For example, let us look at the way women around the world live in the environment, and why it is important. I’ll tell you that their lives are lived closer to nature. They consume less. Women make products that nourish and enrich human lives. For women, sustainability is tied in with daily living. Women recycle, women economize. Women treat the environment with care, because they are thinking of their children. So, their motive is first sustainability and then profit. And that is the most nonviolent way of living. Nature, which is Mother Earth, has to be treated with respect and love. Not exploited. Yes, so that’s why I link nonviolence and women so closely.

Niwano: Mr. Yasuoka, whom I quoted earlier, also said, “The father must be respected by his children.” A child will not respect the father if he has only been pursuing quick profits or efficiency.
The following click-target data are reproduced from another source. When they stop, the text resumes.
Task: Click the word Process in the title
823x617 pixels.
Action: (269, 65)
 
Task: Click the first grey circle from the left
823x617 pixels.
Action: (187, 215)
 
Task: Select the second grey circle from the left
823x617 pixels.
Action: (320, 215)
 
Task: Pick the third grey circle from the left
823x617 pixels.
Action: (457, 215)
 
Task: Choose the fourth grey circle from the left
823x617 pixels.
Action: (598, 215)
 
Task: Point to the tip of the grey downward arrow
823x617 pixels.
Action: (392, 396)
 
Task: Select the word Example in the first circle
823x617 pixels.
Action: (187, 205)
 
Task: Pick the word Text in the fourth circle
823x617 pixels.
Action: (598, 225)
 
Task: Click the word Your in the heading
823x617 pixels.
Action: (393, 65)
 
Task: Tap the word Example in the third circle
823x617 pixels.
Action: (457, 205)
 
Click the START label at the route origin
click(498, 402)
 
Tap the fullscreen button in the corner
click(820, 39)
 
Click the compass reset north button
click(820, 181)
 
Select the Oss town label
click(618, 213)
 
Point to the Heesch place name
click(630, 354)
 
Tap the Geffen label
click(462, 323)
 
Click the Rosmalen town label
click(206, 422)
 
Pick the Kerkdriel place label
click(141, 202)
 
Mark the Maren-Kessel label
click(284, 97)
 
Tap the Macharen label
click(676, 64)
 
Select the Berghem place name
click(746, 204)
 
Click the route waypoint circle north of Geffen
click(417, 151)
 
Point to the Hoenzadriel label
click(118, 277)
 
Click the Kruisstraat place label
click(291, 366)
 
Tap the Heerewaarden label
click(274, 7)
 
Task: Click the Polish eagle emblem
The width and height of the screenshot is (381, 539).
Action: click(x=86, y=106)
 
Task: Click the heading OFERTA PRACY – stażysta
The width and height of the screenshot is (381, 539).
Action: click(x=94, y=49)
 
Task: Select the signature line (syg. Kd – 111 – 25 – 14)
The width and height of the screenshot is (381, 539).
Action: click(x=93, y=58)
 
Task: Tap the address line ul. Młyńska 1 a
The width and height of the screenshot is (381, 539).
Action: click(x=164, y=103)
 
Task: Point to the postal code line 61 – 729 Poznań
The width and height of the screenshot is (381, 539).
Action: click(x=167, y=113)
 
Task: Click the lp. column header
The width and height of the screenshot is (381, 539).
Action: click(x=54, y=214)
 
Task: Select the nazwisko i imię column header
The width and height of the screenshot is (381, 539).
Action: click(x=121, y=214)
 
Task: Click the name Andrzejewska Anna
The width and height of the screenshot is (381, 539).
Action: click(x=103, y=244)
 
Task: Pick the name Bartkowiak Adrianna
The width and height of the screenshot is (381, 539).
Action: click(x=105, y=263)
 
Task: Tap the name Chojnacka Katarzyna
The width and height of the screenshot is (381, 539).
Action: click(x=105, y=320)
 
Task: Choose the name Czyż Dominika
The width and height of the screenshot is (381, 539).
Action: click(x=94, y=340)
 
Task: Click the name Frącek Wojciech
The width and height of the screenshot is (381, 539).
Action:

Ordinary words and deeds are also important. The father must not lose track of the need to improve himself through self-assessment and constant learning.

Is it not the father who particularly has the role of providing economic and mental stability for the family, and does this not create the basis on which the mother can impart to her children tenderness, warmth, and consideration for others?

Bhatt: What I admire so much is that Japanese women are strong. I so much admire their beauty and their grace, since I have seen women in Japan in their daily lives; they live with grace, and a sense of detail. I am a big admirer of Japanese crafts. Your textiles, your baskets, your attention to detail are everywhere to be seen, as are your love of nature and your spirit of finding beauty in old and worn-out things. Japanese women are carriers of that rich cultural heritage. And at the same time, they are modern and dynamic, brave and strong. This is what all women in Japan are like.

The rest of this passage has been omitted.